- **Task instructions**
1 – Rewrite the paragraph in the morning pages post that begins "The highlight of yesterday" in a shorter form, keeping its main facts.
2 – In the morning pages post, what score does the writer give on the Mindful Index, and out of what?
3 – Quote the morning pages post between "7:08. Home. Finally" and "sets more often!", inclusive.

┌─ Text provided

291021 – Morning Pages

A lazy morning page post. Despite spending an hour or so on this, I dont have a lot to write. Sigh!

7:08. Home. Finally here after a week or so.

The highlight of yesterday would be that I was on a set. And the epiphany, the realization that I love love love being on a set. It is where I feel alive. It is where I am the most engaged. I may be good with content, writing, etc, but I really really love being on a live set – an event, a film, a play. Something where people get together to deliver something that would make the world lose a sense of time and misery that they are typically engulfed in! I have to find a way to be on more sets more often!

Lemme dive into the journal. I dont know what to write the journal allows me to think in a structured manner. Here’s the journal.

  1. Emoticon: :|.
  2. Mindful Index (on a scale of 10): 0. Again, I am unable to focus on anything for more than a few seconds. That too has become a task. I think once this madness is over, I would work on this. If it requires me to take drastic steps, will do so.
  3. Things that I am grateful for
    1. I have a home to come back to where I can be myself. A place where I can sprawl on the bed, make a mess and sleep wherever I want to and there is no one who’d bug me. This concept of personal space is very very important. It’s been a few years since I have had a good one. I need to work towards getting to it again. At least right now, I am grateful that my parents worked hard to get this place.
    2. Music. Not mine. But in general. I find great solace in music. When I am mindfucked, music is one of those things that I can escape to. Like right now, I am listening to this one. The other thing that I lean on when I am mindfucked is driving. Need to be able to get a car.
  4. Things that would make my today great
    1. If I can finish some of the open tasks, especially for the clients that pay me, it would be great.
    2. If I can avoid food till 4 PM, it would be great. I am home and it would be tough to do so. Let’s see. The good part is that I will definitely be able to avoid Coke and Coffee. So that should be great.
  5. A daily affirmation.
    I have enough money in the bank to take care of myself and my people. It is enough to nudge all of us closer to our respective dreams and wishes.
  6. Amazing things that happened yesterday?

└─
┌─ Listed records

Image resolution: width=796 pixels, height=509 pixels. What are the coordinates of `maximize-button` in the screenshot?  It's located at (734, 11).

└─
┌─ Listed records

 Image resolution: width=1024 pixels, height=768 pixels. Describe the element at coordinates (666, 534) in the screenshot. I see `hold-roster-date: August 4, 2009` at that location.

└─

- **Numbered responses**
1 – Yesterday's highlight was being on a set, which led to the realization that being on a set is where the writer feels most alive and engaged. Though good with content and writing, the writer truly loves live sets, such as events, films and plays, where people come together to create something that lets the world forget time and misery. The writer wants to find a way to be on sets more often.

2 – 0, on a scale of 10.

3 –
7:08. Home. Finally here after a week or so.

The highlight of yesterday would be that I was on a set. And the epiphany, the realization that I love love love being on a set. It is where I feel alive. It is where I am the most engaged. I may be good with content, writing, etc, but I really really love being on a live set – an event, a film, a play. Something where people get together to deliver something that would make the world lose a sense of time and misery that they are typically engulfed in! I have to find a way to be on more sets more often!